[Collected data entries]
[Start of Attachment]

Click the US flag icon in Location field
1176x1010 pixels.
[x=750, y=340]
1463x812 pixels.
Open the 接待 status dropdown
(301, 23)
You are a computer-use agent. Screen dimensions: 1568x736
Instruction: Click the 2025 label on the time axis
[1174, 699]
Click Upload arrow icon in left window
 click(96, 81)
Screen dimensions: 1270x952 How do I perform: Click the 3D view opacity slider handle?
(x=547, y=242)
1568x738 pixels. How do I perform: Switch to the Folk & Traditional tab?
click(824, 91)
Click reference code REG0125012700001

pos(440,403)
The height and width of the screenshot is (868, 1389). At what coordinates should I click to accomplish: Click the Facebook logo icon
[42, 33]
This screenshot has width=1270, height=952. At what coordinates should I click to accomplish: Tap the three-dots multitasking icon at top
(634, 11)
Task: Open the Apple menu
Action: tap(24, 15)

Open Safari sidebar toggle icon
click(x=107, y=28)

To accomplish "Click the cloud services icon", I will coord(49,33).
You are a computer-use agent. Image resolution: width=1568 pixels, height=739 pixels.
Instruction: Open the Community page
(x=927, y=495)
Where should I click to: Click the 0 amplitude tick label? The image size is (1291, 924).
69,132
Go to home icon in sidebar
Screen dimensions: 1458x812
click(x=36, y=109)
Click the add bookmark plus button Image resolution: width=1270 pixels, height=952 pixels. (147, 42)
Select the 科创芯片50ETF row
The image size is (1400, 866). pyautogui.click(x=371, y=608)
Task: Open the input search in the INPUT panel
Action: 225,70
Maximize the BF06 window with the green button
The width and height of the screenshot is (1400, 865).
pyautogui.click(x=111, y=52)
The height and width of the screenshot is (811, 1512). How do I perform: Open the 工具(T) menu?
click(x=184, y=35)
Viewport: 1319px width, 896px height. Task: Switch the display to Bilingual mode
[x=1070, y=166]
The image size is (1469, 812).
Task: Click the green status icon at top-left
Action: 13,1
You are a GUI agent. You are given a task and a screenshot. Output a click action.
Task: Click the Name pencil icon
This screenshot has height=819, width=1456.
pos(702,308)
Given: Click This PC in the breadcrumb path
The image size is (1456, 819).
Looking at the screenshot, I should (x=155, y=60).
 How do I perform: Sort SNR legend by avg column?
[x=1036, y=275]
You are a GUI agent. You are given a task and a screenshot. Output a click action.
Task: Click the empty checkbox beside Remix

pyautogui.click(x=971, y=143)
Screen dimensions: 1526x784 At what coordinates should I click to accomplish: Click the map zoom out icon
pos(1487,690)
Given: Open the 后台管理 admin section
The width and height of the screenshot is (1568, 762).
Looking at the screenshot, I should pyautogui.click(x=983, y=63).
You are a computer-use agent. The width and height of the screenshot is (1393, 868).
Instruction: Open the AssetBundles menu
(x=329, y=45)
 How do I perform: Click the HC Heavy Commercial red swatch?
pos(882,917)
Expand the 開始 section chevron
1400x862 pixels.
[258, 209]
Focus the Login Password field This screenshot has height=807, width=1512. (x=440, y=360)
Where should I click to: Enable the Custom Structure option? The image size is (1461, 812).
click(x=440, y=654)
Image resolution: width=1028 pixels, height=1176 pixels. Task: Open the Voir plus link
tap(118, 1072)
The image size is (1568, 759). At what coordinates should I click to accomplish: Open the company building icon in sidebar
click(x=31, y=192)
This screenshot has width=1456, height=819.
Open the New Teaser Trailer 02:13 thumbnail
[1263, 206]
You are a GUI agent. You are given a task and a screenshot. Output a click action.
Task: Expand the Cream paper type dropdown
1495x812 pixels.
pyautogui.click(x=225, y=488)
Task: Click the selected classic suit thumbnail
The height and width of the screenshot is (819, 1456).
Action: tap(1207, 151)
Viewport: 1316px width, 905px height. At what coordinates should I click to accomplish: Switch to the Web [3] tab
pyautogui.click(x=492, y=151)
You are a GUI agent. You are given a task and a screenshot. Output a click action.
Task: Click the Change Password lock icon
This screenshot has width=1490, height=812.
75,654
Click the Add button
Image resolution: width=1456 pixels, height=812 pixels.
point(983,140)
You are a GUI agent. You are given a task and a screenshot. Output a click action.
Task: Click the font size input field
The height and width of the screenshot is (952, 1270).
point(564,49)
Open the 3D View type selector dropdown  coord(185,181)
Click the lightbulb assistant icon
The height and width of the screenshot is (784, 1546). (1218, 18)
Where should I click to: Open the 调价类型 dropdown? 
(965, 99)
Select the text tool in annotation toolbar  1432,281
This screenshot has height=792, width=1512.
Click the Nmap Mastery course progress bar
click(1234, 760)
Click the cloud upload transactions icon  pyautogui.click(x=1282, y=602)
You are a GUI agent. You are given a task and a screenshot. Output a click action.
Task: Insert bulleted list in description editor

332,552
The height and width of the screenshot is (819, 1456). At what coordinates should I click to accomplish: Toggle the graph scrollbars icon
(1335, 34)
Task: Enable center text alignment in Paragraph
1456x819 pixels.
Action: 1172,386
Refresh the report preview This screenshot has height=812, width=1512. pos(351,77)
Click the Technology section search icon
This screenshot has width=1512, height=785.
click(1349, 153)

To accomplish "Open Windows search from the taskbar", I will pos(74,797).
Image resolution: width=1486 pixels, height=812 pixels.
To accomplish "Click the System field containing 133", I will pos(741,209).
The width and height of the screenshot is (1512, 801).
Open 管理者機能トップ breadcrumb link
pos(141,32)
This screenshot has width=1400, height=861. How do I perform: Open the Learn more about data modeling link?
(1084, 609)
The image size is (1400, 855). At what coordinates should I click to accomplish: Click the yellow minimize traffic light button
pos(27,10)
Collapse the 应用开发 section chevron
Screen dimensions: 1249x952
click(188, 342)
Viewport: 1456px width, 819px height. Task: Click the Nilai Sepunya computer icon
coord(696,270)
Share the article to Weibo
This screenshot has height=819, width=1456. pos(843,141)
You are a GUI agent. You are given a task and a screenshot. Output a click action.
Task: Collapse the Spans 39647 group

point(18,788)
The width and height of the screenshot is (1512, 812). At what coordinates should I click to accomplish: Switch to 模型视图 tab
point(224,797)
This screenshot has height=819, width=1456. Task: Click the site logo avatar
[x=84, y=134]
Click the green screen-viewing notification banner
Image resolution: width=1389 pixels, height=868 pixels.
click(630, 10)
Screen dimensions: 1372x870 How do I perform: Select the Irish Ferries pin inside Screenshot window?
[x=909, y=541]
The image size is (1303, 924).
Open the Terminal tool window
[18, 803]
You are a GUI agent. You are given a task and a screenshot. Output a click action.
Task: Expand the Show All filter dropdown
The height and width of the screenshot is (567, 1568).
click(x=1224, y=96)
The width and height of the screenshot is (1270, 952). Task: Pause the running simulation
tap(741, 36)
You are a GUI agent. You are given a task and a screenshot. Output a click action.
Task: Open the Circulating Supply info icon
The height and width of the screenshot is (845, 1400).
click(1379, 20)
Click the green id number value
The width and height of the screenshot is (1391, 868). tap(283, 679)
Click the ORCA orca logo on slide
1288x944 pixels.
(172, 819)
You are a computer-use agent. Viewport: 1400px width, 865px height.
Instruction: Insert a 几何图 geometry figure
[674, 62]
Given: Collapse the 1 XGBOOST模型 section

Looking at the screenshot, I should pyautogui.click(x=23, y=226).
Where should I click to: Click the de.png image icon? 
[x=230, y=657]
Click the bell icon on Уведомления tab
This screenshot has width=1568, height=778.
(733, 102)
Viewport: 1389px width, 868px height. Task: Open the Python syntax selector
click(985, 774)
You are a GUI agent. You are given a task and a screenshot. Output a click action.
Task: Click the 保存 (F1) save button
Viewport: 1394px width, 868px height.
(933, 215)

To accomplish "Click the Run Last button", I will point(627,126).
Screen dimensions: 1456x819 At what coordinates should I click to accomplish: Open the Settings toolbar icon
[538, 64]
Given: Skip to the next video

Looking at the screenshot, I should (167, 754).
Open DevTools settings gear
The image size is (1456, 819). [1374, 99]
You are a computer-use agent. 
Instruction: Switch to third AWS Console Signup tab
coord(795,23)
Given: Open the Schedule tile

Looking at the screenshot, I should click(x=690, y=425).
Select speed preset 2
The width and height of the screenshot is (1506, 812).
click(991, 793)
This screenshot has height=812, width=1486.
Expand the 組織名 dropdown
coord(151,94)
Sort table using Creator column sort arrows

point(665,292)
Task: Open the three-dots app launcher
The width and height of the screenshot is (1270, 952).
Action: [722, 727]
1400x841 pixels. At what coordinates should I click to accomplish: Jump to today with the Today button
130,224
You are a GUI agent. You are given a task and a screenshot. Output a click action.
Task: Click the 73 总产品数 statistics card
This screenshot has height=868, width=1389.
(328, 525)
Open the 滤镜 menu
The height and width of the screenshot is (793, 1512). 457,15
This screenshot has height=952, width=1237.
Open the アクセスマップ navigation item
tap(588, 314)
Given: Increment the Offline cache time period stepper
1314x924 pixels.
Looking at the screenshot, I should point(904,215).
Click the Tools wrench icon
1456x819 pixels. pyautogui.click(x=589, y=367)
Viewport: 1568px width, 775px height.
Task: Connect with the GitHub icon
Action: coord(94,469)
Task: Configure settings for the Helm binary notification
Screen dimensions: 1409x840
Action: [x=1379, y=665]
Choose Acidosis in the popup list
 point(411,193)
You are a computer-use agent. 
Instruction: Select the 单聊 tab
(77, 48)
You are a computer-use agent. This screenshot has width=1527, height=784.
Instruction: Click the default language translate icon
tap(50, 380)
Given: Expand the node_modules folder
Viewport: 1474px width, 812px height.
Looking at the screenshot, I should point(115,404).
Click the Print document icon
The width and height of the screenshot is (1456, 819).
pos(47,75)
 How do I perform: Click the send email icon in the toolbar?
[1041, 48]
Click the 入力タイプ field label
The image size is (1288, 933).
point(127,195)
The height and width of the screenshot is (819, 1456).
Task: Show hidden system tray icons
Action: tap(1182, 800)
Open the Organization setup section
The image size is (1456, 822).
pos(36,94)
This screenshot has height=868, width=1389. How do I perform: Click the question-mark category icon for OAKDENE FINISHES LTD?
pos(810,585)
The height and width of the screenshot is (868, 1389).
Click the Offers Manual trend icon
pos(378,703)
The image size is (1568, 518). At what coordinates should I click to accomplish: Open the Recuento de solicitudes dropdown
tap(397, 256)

[End of Attachment]

* [TASK DESCRIPTION]
Copy exactly. The range runs from the line containing "The image size is (1288, 933)." through the last line of the data.

* [RESULT]
The image size is (1288, 933).
point(127,195)
The height and width of the screenshot is (819, 1456).
Task: Show hidden system tray icons
Action: tap(1182, 800)
Open the Organization setup section
The image size is (1456, 822).
pos(36,94)
This screenshot has height=868, width=1389. How do I perform: Click the question-mark category icon for OAKDENE FINISHES LTD?
pos(810,585)
The height and width of the screenshot is (868, 1389).
Click the Offers Manual trend icon
pos(378,703)
The image size is (1568, 518). At what coordinates should I click to accomplish: Open the Recuento de solicitudes dropdown
tap(397, 256)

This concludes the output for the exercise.